## What you are asked to do
Report every line in the entries below that contains the word "swatch", treating uppercase and lowercase as different.

####################

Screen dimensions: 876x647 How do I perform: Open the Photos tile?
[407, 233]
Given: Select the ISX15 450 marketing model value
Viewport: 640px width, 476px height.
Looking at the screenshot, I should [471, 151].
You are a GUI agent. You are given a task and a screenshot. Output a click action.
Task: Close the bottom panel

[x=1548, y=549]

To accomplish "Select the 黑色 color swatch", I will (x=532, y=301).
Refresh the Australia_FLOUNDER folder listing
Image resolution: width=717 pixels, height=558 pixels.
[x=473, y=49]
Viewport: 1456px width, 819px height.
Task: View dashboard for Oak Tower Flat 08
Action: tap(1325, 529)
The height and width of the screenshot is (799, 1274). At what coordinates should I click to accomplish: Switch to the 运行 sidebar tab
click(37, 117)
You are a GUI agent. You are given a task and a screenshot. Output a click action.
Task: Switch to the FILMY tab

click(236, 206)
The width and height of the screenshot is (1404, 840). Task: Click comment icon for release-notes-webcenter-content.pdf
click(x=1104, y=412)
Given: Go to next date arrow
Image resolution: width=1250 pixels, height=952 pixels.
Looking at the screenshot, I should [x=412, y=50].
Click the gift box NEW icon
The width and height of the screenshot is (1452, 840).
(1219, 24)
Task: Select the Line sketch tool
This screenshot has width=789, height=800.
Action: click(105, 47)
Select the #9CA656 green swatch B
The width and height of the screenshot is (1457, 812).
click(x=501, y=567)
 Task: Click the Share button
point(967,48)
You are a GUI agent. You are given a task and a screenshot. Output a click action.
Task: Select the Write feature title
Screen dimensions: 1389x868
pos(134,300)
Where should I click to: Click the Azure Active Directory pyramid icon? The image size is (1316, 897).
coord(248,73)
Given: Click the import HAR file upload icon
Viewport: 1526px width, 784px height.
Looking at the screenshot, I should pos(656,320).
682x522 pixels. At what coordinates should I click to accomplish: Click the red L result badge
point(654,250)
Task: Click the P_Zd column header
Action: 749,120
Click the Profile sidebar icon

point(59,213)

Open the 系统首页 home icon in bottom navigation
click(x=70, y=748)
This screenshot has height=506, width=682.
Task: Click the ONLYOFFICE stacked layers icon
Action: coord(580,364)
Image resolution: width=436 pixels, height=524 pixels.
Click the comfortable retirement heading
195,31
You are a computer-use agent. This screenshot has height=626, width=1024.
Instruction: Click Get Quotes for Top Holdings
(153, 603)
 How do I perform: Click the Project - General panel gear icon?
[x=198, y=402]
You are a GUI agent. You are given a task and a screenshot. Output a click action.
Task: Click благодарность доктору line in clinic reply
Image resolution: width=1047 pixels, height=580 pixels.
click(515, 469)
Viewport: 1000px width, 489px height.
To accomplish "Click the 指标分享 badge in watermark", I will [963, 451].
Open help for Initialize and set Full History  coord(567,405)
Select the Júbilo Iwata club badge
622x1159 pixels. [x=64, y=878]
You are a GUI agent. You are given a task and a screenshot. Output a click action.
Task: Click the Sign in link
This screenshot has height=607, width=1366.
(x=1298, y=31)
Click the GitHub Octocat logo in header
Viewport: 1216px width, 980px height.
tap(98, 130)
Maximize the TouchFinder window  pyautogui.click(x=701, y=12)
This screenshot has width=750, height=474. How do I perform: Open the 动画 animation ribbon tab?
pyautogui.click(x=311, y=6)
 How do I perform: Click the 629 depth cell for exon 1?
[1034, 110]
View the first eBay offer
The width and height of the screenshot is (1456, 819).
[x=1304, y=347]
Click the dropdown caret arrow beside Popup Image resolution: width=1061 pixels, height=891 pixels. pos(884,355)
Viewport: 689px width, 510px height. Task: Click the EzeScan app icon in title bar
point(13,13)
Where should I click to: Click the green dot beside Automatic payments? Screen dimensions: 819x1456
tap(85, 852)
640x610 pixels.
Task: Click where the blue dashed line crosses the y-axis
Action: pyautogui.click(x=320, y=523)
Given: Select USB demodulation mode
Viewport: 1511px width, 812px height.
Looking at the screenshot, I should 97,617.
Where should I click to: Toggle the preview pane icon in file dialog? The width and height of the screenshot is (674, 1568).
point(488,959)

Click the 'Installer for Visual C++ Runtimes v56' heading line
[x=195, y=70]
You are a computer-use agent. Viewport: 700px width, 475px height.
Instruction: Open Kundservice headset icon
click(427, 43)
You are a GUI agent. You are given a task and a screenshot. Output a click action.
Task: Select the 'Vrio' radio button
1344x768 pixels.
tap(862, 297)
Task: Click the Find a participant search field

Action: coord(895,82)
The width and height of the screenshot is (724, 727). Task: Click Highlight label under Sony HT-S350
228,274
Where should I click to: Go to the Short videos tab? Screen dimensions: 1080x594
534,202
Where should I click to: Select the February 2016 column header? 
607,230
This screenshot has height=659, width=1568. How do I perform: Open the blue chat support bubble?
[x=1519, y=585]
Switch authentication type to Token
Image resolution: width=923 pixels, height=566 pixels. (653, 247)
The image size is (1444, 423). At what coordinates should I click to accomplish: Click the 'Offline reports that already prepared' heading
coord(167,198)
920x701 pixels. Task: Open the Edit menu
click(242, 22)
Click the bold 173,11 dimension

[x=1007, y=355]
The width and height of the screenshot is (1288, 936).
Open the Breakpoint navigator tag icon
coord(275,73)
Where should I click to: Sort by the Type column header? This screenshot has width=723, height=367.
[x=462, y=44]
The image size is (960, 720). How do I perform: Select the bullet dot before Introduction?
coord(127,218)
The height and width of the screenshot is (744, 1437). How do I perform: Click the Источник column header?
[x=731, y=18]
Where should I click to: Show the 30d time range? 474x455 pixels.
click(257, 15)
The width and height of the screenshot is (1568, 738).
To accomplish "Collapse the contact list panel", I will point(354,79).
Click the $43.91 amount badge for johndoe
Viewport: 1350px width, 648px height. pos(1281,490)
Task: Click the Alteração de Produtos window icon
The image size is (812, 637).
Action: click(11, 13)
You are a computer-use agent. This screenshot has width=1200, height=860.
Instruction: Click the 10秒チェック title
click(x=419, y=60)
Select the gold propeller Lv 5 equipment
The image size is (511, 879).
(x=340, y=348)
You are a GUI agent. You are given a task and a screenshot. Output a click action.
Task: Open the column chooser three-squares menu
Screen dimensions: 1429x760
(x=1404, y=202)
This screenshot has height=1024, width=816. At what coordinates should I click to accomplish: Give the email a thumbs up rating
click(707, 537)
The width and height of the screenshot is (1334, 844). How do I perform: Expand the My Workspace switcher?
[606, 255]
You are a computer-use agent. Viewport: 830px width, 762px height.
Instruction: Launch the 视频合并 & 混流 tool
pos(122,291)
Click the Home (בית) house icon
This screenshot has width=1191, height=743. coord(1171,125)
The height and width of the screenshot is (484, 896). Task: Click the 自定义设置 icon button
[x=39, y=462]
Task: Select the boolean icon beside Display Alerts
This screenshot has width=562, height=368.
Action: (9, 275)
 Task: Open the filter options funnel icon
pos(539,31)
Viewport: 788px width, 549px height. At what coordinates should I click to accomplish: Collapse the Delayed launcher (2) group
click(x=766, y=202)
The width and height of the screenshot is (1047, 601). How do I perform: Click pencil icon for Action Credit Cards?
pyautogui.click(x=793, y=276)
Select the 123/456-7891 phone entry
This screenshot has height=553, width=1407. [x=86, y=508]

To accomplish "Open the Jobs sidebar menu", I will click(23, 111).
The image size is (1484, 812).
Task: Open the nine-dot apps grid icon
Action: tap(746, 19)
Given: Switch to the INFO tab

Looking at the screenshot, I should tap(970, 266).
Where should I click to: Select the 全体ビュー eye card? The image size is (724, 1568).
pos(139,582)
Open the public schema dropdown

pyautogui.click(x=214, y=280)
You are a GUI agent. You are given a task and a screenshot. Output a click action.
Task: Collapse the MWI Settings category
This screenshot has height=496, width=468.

####################

## Written solution
To accomplish "Select the 黑色 color swatch", I will (x=532, y=301).
Select the #9CA656 green swatch B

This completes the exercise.